- _What is expected_
Print the listing once more, exactly as it stands.

- _Record excerpts_
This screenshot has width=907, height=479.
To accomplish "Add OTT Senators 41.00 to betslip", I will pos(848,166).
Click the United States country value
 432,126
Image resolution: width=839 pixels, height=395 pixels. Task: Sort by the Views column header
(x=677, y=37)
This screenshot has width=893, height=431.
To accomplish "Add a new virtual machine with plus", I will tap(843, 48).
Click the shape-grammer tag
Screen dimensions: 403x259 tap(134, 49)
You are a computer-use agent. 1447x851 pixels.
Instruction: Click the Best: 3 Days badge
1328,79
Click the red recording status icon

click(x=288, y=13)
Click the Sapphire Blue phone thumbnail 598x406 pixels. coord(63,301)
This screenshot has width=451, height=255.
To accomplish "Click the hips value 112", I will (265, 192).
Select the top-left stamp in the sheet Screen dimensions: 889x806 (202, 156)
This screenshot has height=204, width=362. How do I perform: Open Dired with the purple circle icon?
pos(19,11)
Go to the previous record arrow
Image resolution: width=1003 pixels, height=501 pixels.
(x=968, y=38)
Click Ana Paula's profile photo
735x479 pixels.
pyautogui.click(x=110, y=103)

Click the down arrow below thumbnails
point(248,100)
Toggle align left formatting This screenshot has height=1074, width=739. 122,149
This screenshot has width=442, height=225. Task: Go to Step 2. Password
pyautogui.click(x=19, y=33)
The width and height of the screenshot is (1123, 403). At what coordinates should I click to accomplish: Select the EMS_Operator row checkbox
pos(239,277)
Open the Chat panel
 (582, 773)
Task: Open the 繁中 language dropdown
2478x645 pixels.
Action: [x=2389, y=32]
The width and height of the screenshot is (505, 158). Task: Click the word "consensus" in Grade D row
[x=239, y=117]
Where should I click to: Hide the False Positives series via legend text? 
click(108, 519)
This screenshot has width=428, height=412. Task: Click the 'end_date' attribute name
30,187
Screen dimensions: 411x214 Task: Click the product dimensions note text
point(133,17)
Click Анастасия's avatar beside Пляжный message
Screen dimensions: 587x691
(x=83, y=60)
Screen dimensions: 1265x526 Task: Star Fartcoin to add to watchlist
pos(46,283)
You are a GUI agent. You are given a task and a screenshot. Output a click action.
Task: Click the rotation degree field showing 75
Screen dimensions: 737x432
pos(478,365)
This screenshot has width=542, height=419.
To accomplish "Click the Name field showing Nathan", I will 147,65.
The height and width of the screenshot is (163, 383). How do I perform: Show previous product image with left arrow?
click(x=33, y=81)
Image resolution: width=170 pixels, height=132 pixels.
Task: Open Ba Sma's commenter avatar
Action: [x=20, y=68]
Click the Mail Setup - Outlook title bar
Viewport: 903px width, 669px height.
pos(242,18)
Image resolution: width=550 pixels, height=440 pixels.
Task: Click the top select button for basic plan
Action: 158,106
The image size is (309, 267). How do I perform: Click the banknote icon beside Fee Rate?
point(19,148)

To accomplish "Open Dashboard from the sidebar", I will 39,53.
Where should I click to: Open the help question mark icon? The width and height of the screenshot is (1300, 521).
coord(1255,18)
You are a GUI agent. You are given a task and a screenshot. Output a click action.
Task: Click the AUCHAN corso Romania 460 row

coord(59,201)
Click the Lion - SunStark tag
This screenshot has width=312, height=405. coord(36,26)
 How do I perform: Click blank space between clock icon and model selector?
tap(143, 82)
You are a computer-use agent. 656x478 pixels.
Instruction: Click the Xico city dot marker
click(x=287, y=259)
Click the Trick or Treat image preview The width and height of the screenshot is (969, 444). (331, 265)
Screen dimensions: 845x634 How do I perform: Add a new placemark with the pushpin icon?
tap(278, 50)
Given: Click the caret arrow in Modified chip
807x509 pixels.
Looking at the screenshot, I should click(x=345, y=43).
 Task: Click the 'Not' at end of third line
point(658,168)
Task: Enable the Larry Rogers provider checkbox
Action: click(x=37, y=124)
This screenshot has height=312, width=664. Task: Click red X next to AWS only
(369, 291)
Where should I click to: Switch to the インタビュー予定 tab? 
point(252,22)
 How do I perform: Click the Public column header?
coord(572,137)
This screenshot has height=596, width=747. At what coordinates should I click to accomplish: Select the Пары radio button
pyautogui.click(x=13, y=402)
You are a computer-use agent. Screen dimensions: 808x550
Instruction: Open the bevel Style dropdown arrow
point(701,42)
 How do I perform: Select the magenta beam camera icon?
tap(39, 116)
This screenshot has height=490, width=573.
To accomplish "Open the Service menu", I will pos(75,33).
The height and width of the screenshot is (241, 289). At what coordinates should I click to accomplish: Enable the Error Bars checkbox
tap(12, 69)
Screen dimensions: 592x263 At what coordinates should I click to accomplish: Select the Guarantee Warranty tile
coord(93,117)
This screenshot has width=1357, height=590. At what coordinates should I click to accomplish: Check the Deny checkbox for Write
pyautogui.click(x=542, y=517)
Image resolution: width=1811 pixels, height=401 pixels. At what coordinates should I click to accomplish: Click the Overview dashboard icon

- _Written answer_
This screenshot has width=907, height=479.
To accomplish "Add OTT Senators 41.00 to betslip", I will pos(848,166).
Click the United States country value
 432,126
Image resolution: width=839 pixels, height=395 pixels. Task: Sort by the Views column header
(x=677, y=37)
This screenshot has width=893, height=431.
To accomplish "Add a new virtual machine with plus", I will tap(843, 48).
Click the shape-grammer tag
Screen dimensions: 403x259 tap(134, 49)
You are a computer-use agent. 1447x851 pixels.
Instruction: Click the Best: 3 Days badge
1328,79
Click the red recording status icon

click(x=288, y=13)
Click the Sapphire Blue phone thumbnail 598x406 pixels. coord(63,301)
This screenshot has width=451, height=255.
To accomplish "Click the hips value 112", I will (265, 192).
Select the top-left stamp in the sheet Screen dimensions: 889x806 (202, 156)
This screenshot has height=204, width=362. How do I perform: Open Dired with the purple circle icon?
pos(19,11)
Go to the previous record arrow
Image resolution: width=1003 pixels, height=501 pixels.
(x=968, y=38)
Click Ana Paula's profile photo
735x479 pixels.
pyautogui.click(x=110, y=103)

Click the down arrow below thumbnails
point(248,100)
Toggle align left formatting This screenshot has height=1074, width=739. 122,149
This screenshot has width=442, height=225. Task: Go to Step 2. Password
pyautogui.click(x=19, y=33)
The width and height of the screenshot is (1123, 403). At what coordinates should I click to accomplish: Select the EMS_Operator row checkbox
pos(239,277)
Open the Chat panel
 (582, 773)
Task: Open the 繁中 language dropdown
2478x645 pixels.
Action: [x=2389, y=32]
The width and height of the screenshot is (505, 158). Task: Click the word "consensus" in Grade D row
[x=239, y=117]
Where should I click to: Hide the False Positives series via legend text? 
click(108, 519)
This screenshot has width=428, height=412. Task: Click the 'end_date' attribute name
30,187
Screen dimensions: 411x214 Task: Click the product dimensions note text
point(133,17)
Click Анастасия's avatar beside Пляжный message
Screen dimensions: 587x691
(x=83, y=60)
Screen dimensions: 1265x526 Task: Star Fartcoin to add to watchlist
pos(46,283)
You are a GUI agent. You are given a task and a screenshot. Output a click action.
Task: Click the rotation degree field showing 75
Screen dimensions: 737x432
pos(478,365)
This screenshot has width=542, height=419.
To accomplish "Click the Name field showing Nathan", I will 147,65.
The height and width of the screenshot is (163, 383). How do I perform: Show previous product image with left arrow?
click(x=33, y=81)
Image resolution: width=170 pixels, height=132 pixels.
Task: Open Ba Sma's commenter avatar
Action: [x=20, y=68]
Click the Mail Setup - Outlook title bar
Viewport: 903px width, 669px height.
pos(242,18)
Image resolution: width=550 pixels, height=440 pixels.
Task: Click the top select button for basic plan
Action: 158,106
The image size is (309, 267). How do I perform: Click the banknote icon beside Fee Rate?
point(19,148)

To accomplish "Open Dashboard from the sidebar", I will 39,53.
Where should I click to: Open the help question mark icon? The width and height of the screenshot is (1300, 521).
coord(1255,18)
You are a GUI agent. You are given a task and a screenshot. Output a click action.
Task: Click the AUCHAN corso Romania 460 row

coord(59,201)
Click the Lion - SunStark tag
This screenshot has width=312, height=405. coord(36,26)
 How do I perform: Click blank space between clock icon and model selector?
tap(143, 82)
You are a computer-use agent. 656x478 pixels.
Instruction: Click the Xico city dot marker
click(x=287, y=259)
Click the Trick or Treat image preview The width and height of the screenshot is (969, 444). (331, 265)
Screen dimensions: 845x634 How do I perform: Add a new placemark with the pushpin icon?
tap(278, 50)
Given: Click the caret arrow in Modified chip
807x509 pixels.
Looking at the screenshot, I should click(x=345, y=43).
 Task: Click the 'Not' at end of third line
point(658,168)
Task: Enable the Larry Rogers provider checkbox
Action: click(x=37, y=124)
This screenshot has height=312, width=664. Task: Click red X next to AWS only
(369, 291)
Where should I click to: Switch to the インタビュー予定 tab? 
point(252,22)
 How do I perform: Click the Public column header?
coord(572,137)
This screenshot has height=596, width=747. At what coordinates should I click to accomplish: Select the Пары radio button
pyautogui.click(x=13, y=402)
You are a computer-use agent. Screen dimensions: 808x550
Instruction: Open the bevel Style dropdown arrow
point(701,42)
 How do I perform: Select the magenta beam camera icon?
tap(39, 116)
This screenshot has height=490, width=573.
To accomplish "Open the Service menu", I will pos(75,33).
The height and width of the screenshot is (241, 289). At what coordinates should I click to accomplish: Enable the Error Bars checkbox
tap(12, 69)
Screen dimensions: 592x263 At what coordinates should I click to accomplish: Select the Guarantee Warranty tile
coord(93,117)
This screenshot has width=1357, height=590. At what coordinates should I click to accomplish: Check the Deny checkbox for Write
pyautogui.click(x=542, y=517)
Image resolution: width=1811 pixels, height=401 pixels. At what coordinates should I click to accomplish: Click the Overview dashboard icon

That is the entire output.